Material for this exercise:
──────

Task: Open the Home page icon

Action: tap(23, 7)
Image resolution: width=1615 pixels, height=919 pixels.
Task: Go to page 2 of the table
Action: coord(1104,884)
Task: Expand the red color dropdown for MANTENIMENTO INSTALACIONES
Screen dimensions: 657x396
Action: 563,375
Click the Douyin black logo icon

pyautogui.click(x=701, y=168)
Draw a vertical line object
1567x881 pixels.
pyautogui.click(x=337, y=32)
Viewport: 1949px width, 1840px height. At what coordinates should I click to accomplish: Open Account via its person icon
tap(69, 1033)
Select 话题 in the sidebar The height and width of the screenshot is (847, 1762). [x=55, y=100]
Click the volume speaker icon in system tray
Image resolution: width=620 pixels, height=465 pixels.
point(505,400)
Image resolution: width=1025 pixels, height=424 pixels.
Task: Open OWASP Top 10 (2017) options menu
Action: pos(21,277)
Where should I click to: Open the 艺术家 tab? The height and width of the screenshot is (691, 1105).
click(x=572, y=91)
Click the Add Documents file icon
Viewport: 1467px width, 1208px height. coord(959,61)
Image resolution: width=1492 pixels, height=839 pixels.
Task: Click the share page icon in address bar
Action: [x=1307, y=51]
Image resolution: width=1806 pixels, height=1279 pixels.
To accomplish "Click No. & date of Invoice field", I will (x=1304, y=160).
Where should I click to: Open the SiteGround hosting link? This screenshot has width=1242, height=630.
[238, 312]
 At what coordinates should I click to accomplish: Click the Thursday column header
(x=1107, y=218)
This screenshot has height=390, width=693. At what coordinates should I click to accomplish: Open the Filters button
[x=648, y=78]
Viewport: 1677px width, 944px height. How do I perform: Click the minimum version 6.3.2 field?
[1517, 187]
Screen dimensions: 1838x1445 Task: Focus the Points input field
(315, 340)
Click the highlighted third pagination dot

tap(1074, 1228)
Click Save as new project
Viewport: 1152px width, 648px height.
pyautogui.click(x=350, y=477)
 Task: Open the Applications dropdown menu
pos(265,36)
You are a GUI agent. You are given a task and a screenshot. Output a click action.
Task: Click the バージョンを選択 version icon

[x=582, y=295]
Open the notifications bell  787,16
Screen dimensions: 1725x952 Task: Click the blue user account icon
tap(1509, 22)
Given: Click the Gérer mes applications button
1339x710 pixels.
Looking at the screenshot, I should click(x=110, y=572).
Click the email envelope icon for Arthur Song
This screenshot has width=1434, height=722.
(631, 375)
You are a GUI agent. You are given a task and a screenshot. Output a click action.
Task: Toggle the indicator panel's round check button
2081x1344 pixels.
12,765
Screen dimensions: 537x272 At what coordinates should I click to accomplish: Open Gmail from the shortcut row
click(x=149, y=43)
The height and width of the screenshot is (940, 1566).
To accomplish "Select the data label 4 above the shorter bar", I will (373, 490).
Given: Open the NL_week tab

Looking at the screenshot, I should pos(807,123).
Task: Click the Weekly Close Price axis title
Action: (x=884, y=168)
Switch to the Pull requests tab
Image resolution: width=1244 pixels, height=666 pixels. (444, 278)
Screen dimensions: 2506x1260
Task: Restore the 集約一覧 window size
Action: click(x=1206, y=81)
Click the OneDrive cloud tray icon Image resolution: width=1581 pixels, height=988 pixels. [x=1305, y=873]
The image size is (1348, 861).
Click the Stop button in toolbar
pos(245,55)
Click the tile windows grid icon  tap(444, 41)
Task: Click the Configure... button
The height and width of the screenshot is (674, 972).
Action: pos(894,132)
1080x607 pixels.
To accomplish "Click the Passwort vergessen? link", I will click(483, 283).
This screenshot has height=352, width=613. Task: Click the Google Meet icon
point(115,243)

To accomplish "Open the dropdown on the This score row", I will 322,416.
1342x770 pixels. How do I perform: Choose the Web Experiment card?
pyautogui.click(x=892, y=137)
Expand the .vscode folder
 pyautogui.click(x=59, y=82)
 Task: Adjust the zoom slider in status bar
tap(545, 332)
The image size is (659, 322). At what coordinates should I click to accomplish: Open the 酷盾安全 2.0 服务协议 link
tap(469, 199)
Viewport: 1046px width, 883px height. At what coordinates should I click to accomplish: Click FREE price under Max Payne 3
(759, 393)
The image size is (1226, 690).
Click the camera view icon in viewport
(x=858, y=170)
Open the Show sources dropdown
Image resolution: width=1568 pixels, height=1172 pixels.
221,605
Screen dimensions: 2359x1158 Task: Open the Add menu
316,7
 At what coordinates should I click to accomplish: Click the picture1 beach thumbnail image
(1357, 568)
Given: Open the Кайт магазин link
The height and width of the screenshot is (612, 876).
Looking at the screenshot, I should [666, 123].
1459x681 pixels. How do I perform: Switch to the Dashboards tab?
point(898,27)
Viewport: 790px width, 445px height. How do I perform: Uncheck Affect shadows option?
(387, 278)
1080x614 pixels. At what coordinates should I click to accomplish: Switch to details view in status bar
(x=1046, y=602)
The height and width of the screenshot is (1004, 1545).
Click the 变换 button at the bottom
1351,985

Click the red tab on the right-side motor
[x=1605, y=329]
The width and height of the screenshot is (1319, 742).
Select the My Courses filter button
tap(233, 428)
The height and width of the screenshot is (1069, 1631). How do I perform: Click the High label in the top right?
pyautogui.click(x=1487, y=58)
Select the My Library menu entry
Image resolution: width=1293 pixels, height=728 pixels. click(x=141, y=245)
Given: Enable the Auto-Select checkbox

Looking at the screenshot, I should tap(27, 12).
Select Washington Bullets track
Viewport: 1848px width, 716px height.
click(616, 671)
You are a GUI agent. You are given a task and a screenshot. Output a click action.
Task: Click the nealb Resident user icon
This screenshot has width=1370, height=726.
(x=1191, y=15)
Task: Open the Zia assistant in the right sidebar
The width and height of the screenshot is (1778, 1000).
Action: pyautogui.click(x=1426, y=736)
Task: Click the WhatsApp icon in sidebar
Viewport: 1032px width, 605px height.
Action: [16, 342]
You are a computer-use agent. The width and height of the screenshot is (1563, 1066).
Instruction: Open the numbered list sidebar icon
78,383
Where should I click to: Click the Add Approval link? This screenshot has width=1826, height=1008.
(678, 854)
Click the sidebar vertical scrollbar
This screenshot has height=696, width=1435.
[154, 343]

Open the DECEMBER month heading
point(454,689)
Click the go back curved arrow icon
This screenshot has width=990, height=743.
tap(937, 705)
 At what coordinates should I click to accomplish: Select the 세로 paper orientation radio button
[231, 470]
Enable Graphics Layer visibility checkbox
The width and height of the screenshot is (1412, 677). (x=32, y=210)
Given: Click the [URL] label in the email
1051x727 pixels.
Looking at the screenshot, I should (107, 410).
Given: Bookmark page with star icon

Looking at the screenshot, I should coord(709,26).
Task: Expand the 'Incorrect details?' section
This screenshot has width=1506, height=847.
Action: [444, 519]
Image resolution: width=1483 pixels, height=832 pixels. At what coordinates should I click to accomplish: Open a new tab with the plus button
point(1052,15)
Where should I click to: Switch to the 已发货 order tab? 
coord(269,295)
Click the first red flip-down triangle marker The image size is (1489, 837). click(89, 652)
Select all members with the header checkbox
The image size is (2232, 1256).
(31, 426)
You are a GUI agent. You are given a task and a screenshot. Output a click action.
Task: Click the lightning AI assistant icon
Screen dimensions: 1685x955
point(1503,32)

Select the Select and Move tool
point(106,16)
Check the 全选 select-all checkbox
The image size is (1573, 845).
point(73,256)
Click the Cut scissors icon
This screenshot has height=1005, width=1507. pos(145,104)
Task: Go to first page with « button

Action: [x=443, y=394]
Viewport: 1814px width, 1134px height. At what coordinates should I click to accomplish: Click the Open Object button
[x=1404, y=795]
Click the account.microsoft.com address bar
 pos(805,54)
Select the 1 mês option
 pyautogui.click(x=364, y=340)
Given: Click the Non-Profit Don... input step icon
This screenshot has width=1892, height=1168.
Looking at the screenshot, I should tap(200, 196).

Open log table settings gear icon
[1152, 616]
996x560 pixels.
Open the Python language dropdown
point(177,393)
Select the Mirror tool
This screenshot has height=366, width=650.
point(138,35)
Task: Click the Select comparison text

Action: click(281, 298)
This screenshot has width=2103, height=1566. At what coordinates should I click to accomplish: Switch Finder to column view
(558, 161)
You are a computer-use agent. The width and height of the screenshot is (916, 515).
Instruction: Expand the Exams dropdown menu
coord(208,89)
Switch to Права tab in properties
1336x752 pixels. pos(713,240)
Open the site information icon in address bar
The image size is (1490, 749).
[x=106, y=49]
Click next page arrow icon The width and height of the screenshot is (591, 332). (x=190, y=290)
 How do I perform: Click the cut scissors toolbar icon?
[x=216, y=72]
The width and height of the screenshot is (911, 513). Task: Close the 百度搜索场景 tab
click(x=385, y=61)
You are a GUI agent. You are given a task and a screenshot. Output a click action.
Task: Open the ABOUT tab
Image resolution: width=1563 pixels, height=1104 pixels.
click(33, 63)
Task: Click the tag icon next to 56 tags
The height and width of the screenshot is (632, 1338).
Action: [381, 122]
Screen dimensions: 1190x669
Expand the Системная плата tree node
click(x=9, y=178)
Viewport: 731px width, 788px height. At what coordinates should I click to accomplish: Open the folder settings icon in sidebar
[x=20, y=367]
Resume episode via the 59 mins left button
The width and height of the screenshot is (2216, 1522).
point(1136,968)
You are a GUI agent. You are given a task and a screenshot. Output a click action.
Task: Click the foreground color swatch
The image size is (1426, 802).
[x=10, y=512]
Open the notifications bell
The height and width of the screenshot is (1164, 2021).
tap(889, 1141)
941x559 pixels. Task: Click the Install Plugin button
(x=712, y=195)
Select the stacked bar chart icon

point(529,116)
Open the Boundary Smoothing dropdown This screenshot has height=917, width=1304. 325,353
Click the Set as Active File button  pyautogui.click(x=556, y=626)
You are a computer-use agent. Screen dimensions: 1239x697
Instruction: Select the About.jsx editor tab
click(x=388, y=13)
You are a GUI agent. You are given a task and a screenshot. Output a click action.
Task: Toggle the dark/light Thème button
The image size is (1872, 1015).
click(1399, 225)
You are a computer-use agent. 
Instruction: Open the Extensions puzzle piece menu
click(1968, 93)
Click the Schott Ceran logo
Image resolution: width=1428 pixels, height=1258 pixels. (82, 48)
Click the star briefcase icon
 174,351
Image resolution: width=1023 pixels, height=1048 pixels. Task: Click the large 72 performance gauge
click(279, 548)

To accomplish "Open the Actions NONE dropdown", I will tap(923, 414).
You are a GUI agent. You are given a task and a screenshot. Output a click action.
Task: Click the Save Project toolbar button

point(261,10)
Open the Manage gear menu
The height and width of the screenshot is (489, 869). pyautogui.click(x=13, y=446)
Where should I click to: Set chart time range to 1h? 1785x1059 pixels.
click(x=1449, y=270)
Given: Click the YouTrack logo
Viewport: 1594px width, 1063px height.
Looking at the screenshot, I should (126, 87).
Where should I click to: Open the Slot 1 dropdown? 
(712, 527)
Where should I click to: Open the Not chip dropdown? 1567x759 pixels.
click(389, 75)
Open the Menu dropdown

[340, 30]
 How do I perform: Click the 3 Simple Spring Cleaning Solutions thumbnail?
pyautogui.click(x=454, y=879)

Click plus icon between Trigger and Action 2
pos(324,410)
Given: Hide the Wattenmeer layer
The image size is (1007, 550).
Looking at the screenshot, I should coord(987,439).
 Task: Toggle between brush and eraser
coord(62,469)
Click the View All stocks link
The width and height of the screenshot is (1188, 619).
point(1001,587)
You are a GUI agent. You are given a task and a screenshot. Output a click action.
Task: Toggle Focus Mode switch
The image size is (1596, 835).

──────

Exercise directions:
Within the material above, tally each line that contains "next" and respond with the tally only.

Final answer:
2